MADRID 25 May. (OTR/PRESS - Ana Jerónimo) -
Primero, Alfonso Díez tuvo que ganarse la confianza de los amigos de su novia Cayetana, después la de sus hijos. Tras superar varios obstáculos durante su relación sentimental con la duquesa, Alfonso no sólo ha conseguido su amor, sino también el aprecio de los suyos. Tras tres años de noviazgo, la aristócrata ha dado un paso más y ha reservado para su pareja un nicho en el Panteón Familiar de Loeches, un pequeño pueblo entre Alcalá de Henares y Arganda del Rey, en Madrid.
Para Alfonso, es todo una demostración de amor que su novia haya decidido reservarle un nicho en el Panteón Familiar de los Alba. En él descansan los restos mortales de los dos maridos de Cayetana, Luis Martínez de Irujo y Jesús Aguirre, por lo que la decisión de que su amado sea enterrado allí en el futuro estaría condicionada a que previamente pasen por el altar. Por ahora, ya se ha construido el sarcófago en el que descansará Alfonso, un lugar privilegiado y junto al lado del lugar en el que yacerá su enamorada.

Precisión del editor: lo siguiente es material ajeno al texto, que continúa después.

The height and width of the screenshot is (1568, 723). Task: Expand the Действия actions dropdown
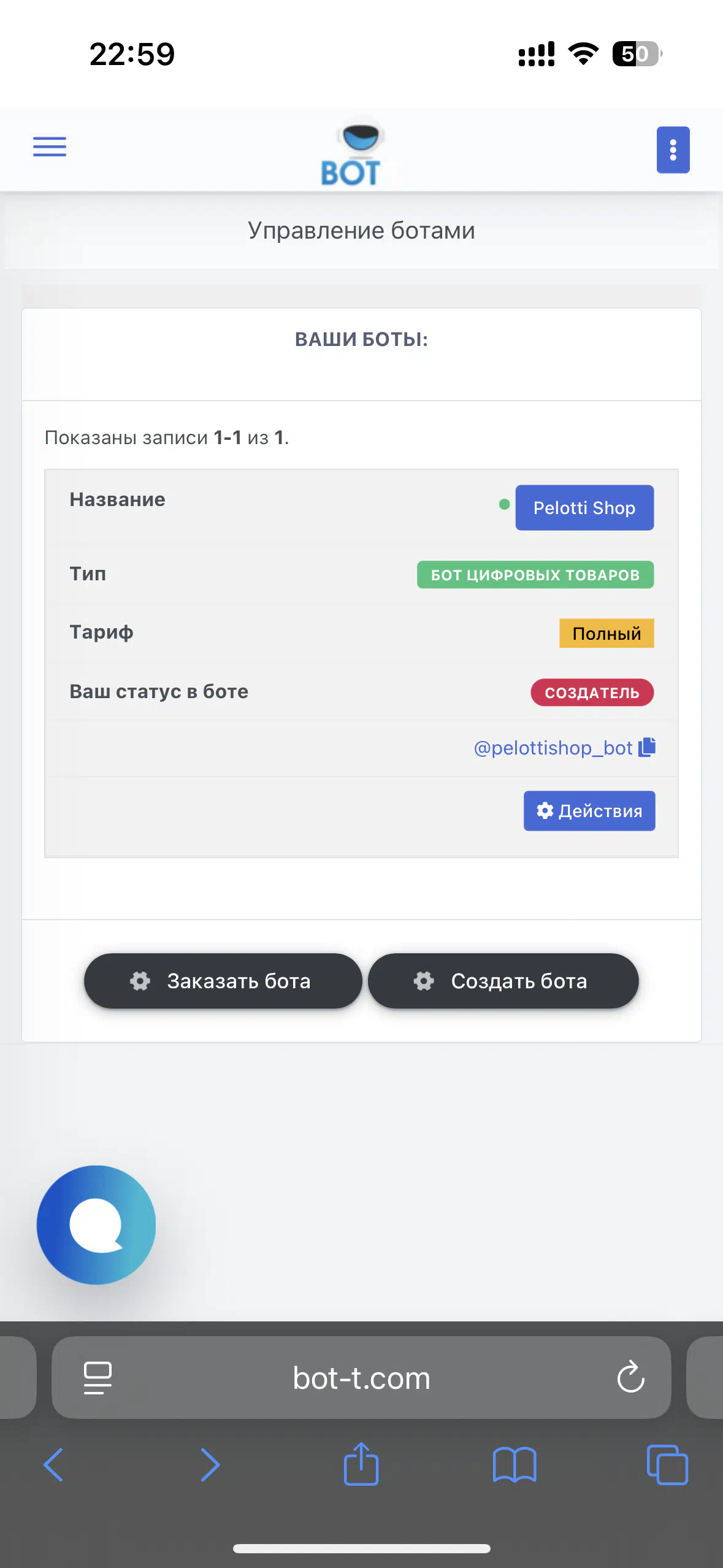pyautogui.click(x=589, y=811)
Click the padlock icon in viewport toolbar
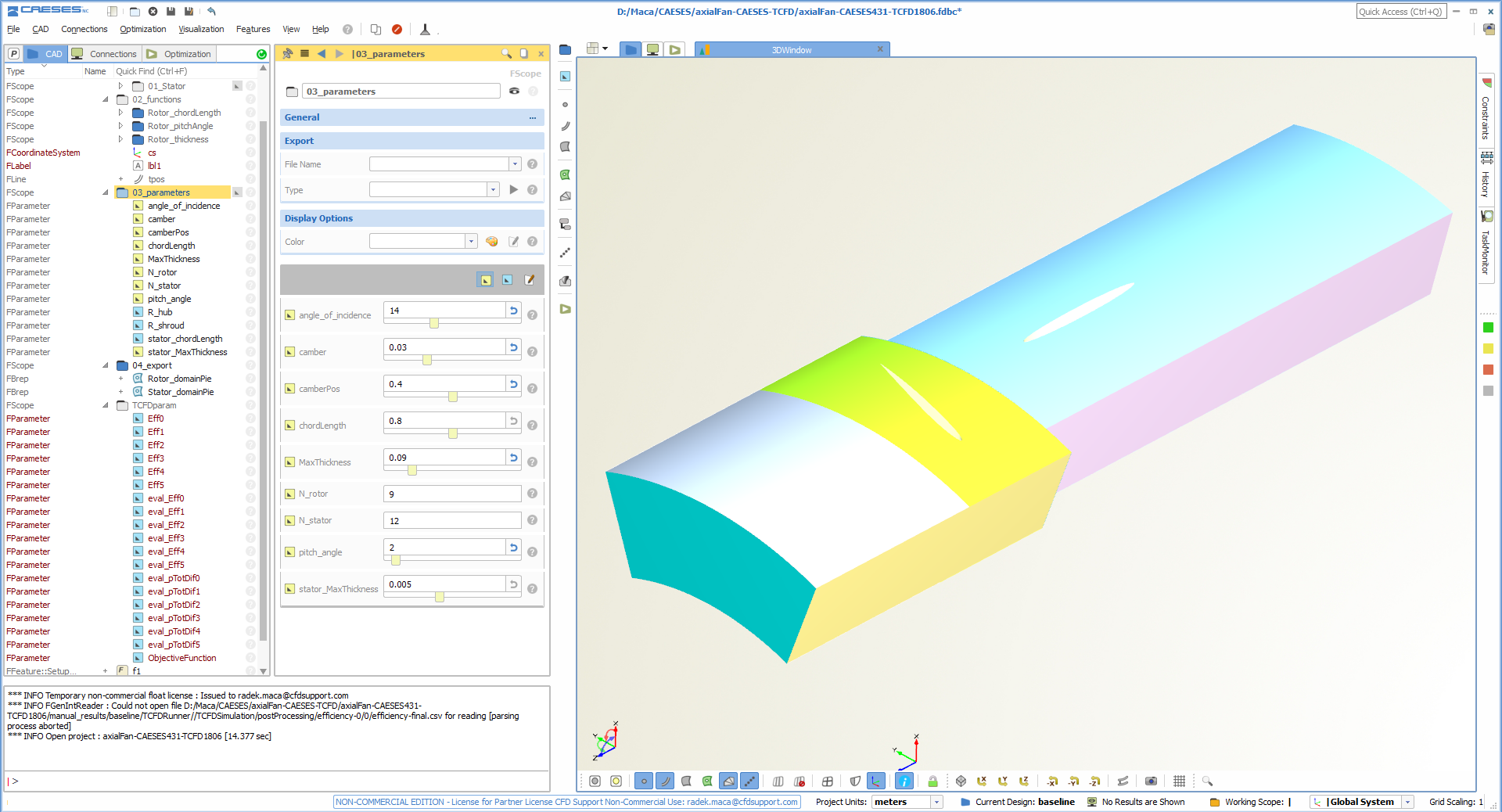The height and width of the screenshot is (812, 1502). tap(932, 781)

Con esta última muestra de amor de la aristócrata se pone de manifiesto que el "sí, quiero" de la pareja podría estar más cerca que nunca. Según informa la revista 'Diez Minutos', ya se habría tramitado el Certificado de Vida y Estado de Cayetana, un documento imprescindible para acreditar el estado civil antes de casarse.
'Qué me dices' ya anunció el 11 de mayo que una representante de Cayetana solicitó este documento ante el Registro Civil de Chamartín, el cual tiene una validez de tres meses. Esto supone que contraerían matrimonio antes del 10 de agosto. La duquesa ya ha confesado que le gustaría un enlace íntimo, privado y sin secretismo.
Gracias a la ilusión de Cayetana, su familia ha acabado aceptando el noviazgo sin que ni siquiera importe la diferencia de edad entre ambos (85 años ella y 61 él). De hecho, la pasada Semana Santa la pareja estuvo en el Palacio de Dueñas, vivienda sevillana de la aristócrata, donde coincidieron con algunos de sus hijos -Cayetano, Eugenia y Carlos-, así como también en la boda del nieto de la duquesa, Jacobo Fitz-James Stuart, con Asela Pérez Becerril el 14 de mayo.
El amor de Alfonso ha traído a la duquesa de Alba alegría, fuerza y energía, pues ha propiciado que su salud mejore en los últimos tres años: Cayetana pasó por una operación de drenaje en el cerebro, dejó la silla de ruedas a un lado y logró recuperar la movilidad, que le ha permitido hacer diversos viajes. Ibiza y San Sebastián son sus próximos destinos para este verano.